[Items from a data source]
»»

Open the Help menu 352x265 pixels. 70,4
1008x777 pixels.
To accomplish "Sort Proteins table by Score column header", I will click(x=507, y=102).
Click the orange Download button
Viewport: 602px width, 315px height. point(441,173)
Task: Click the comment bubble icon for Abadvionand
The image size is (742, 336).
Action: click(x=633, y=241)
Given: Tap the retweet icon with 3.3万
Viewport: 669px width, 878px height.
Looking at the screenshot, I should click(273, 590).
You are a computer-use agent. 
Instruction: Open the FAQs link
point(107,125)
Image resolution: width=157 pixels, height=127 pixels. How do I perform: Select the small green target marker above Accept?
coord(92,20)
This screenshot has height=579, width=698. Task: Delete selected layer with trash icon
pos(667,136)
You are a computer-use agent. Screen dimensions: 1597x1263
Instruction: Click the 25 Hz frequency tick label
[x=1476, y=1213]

««
»»

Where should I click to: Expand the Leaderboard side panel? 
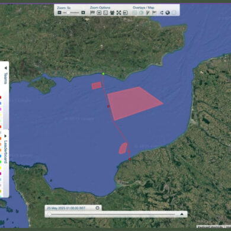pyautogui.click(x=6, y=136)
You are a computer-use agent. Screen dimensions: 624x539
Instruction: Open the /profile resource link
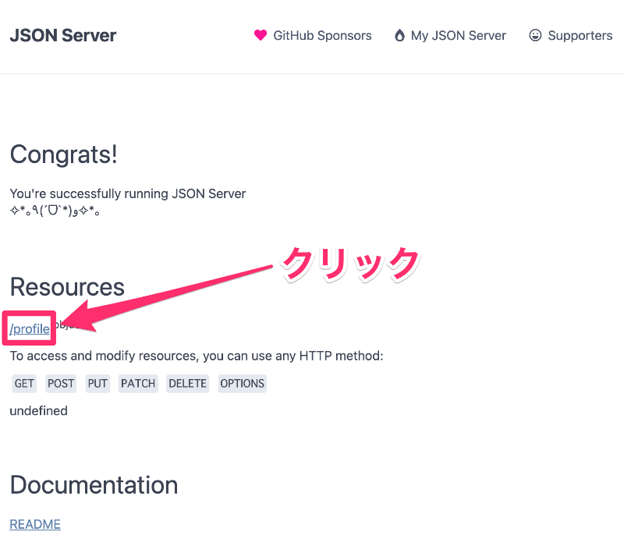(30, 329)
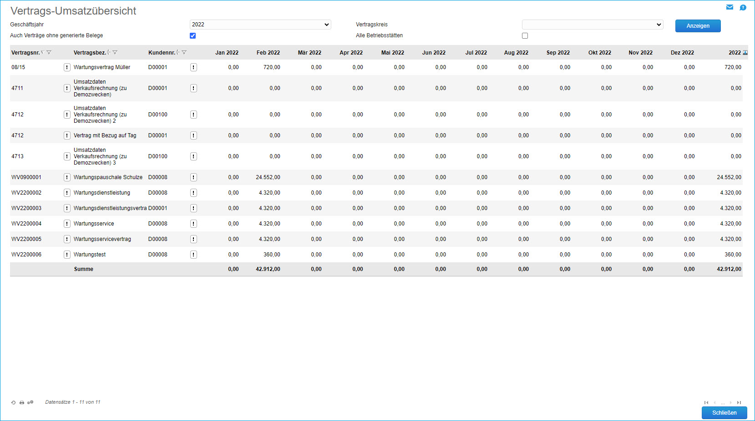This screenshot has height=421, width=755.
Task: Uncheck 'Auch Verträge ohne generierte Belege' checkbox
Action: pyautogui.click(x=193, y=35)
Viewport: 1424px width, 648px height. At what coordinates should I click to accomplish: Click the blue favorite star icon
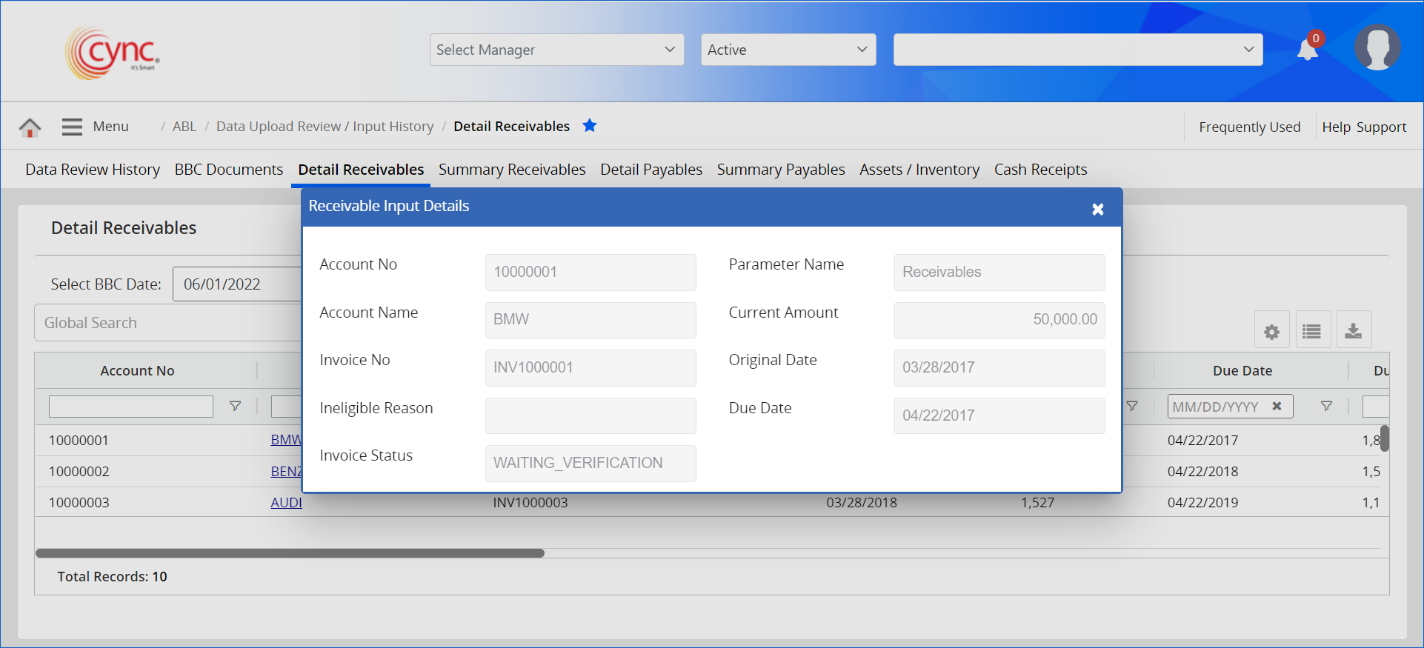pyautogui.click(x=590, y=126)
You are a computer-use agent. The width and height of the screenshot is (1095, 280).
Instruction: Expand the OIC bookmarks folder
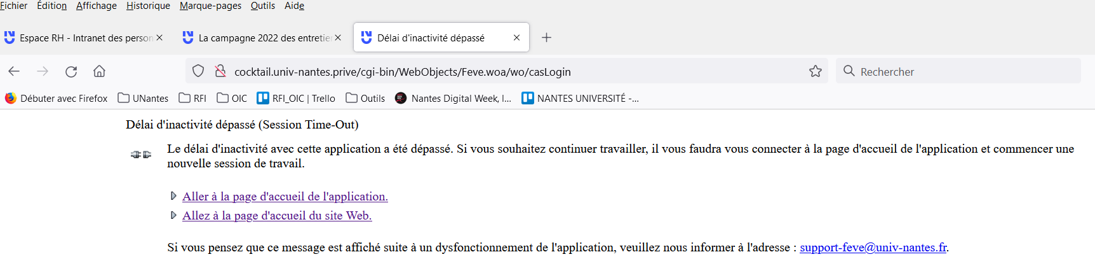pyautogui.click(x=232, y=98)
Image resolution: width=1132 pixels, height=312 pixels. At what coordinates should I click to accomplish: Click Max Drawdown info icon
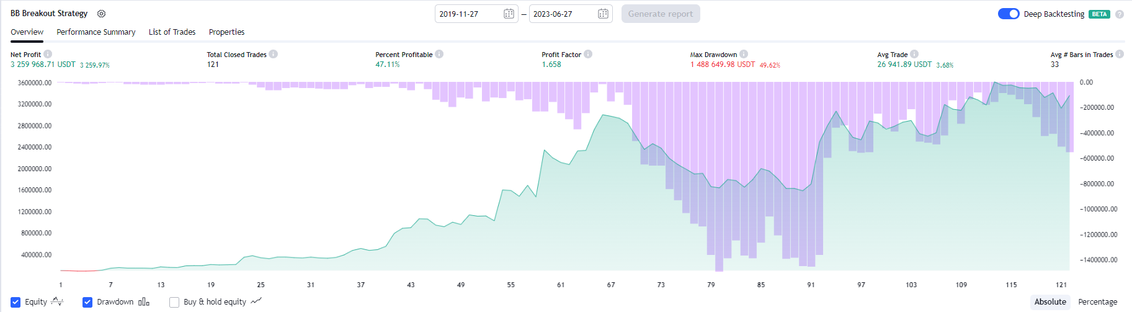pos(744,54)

««
»»

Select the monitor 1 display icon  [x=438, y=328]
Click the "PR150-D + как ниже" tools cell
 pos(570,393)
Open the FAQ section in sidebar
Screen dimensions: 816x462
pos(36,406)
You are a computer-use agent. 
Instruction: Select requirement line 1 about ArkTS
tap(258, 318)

««

Task directions — Would you please copy all lines in the data that contain the word "computer"?

Output for this task —
You are a computer-use agent. 
You are a computer-use agent. Screen dimensions: 1597x1263
You are a computer-use agent. Screen dimensions: 624x539
You are a computer-use agent. The width and height of the screenshot is (1095, 280).
You are a computer-use agent. 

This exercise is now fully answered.